▶ REQUEST
Could you arrange the data below as a numbered list, one line per item, skipping blank lines and leaving out the pictures?
"""
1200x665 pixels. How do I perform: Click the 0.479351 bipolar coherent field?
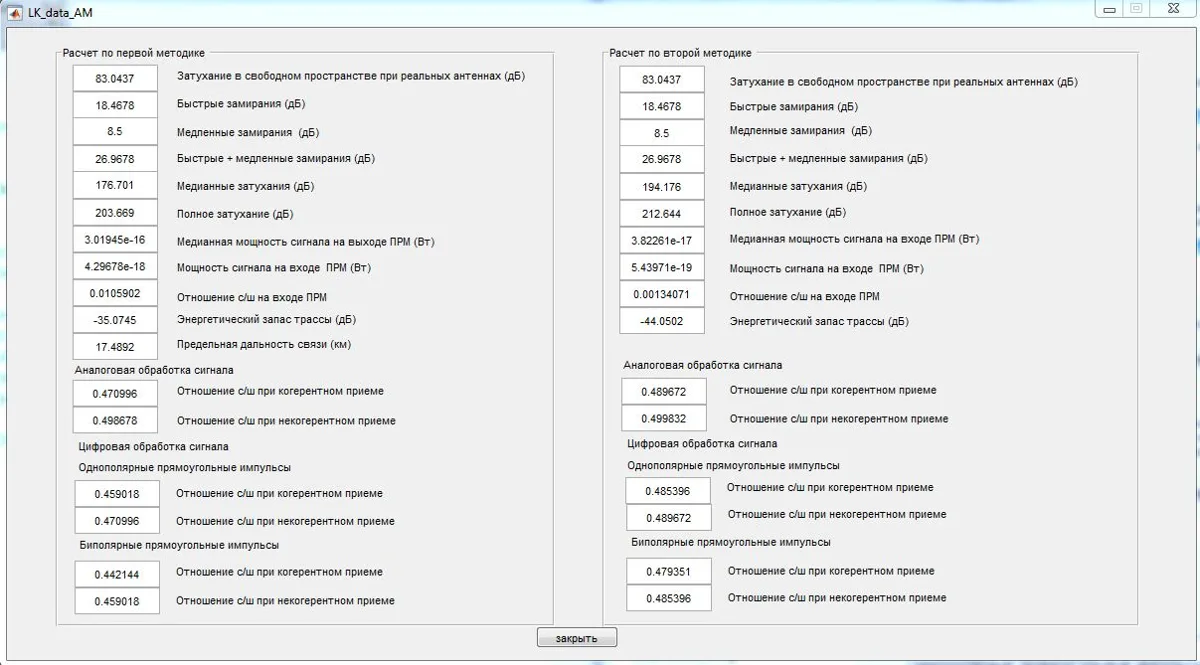coord(669,571)
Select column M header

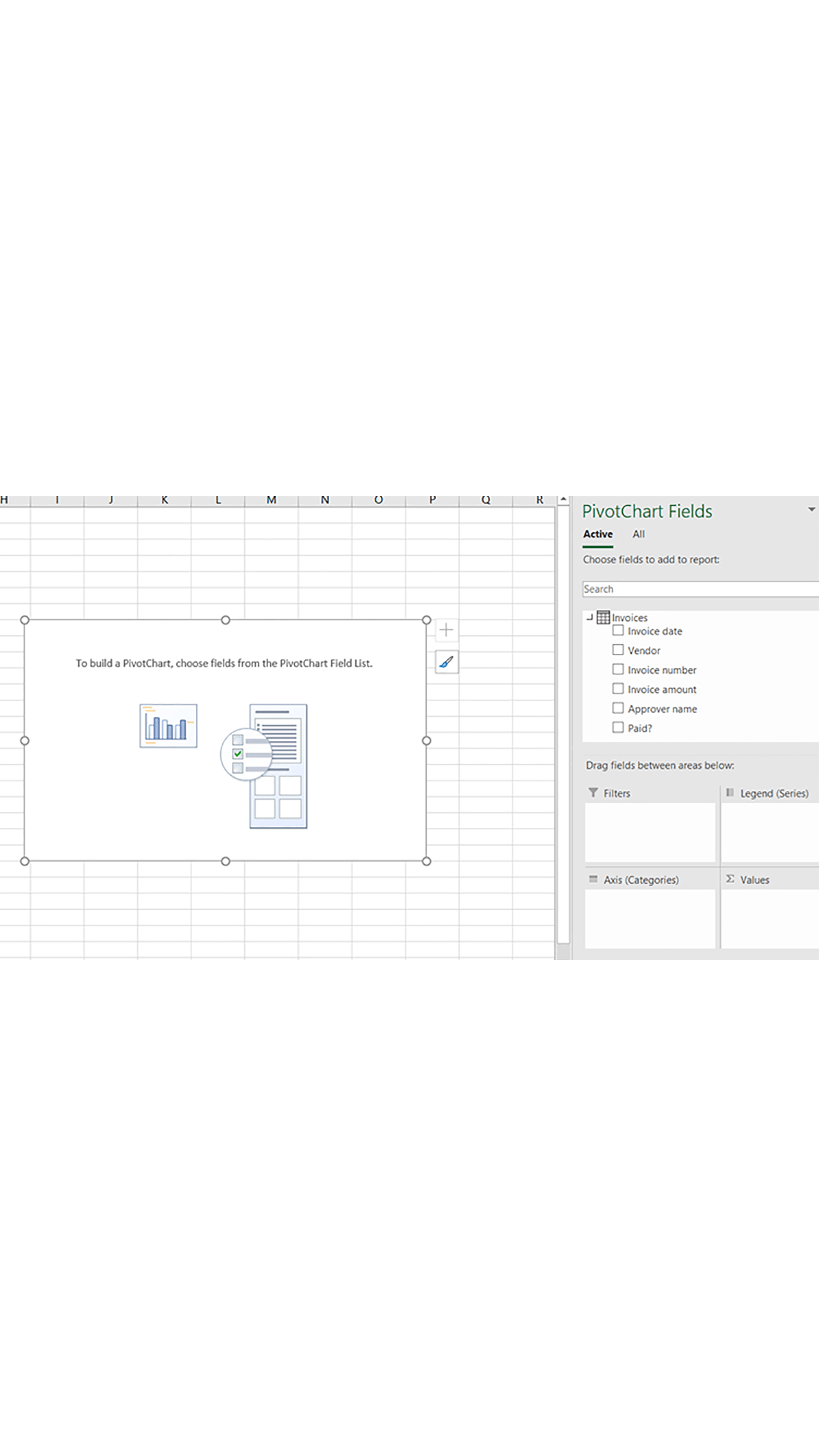click(x=271, y=500)
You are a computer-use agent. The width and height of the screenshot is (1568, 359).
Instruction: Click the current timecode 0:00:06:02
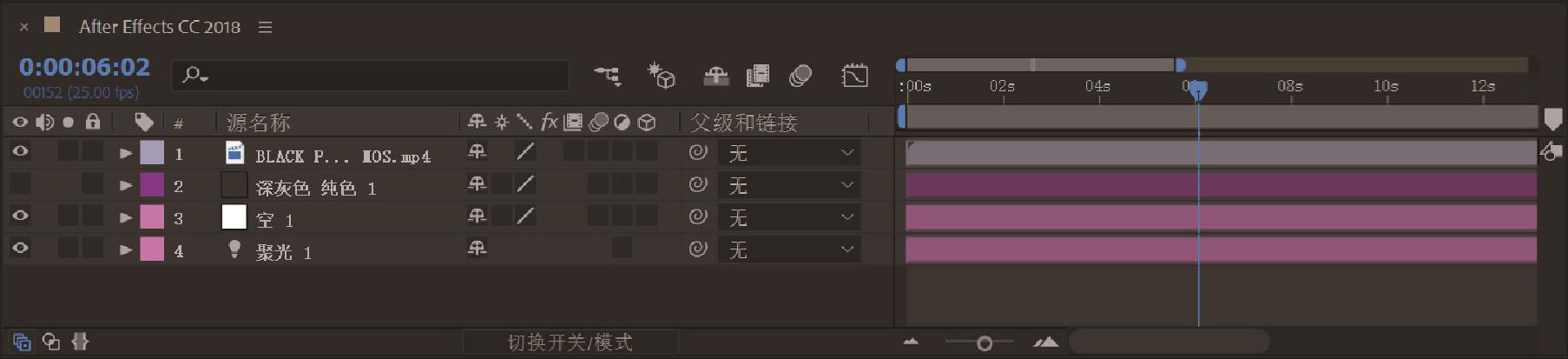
"""
▶ SOLUTION FOR THIS PROBLEM
1. 1200x665 pixels. How do I perform: Click the 0.479351 bipolar coherent field?
2. coord(669,571)
3. Select column M header
4. click(x=271, y=500)
5. You are a computer-use agent. The width and height of the screenshot is (1568, 359).
6. Instruction: Click the current timecode 0:00:06:02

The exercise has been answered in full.